Task details:
The entries are to be duplicated exactly, with nothing left out.

Excerpts from a dataset:
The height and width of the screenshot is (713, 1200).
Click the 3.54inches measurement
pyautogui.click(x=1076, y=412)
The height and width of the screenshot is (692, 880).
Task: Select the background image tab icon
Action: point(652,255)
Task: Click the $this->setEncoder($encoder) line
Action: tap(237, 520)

Solved problem:
The height and width of the screenshot is (713, 1200).
Click the 3.54inches measurement
pyautogui.click(x=1076, y=412)
The height and width of the screenshot is (692, 880).
Task: Select the background image tab icon
Action: point(652,255)
Task: Click the $this->setEncoder($encoder) line
Action: tap(237, 520)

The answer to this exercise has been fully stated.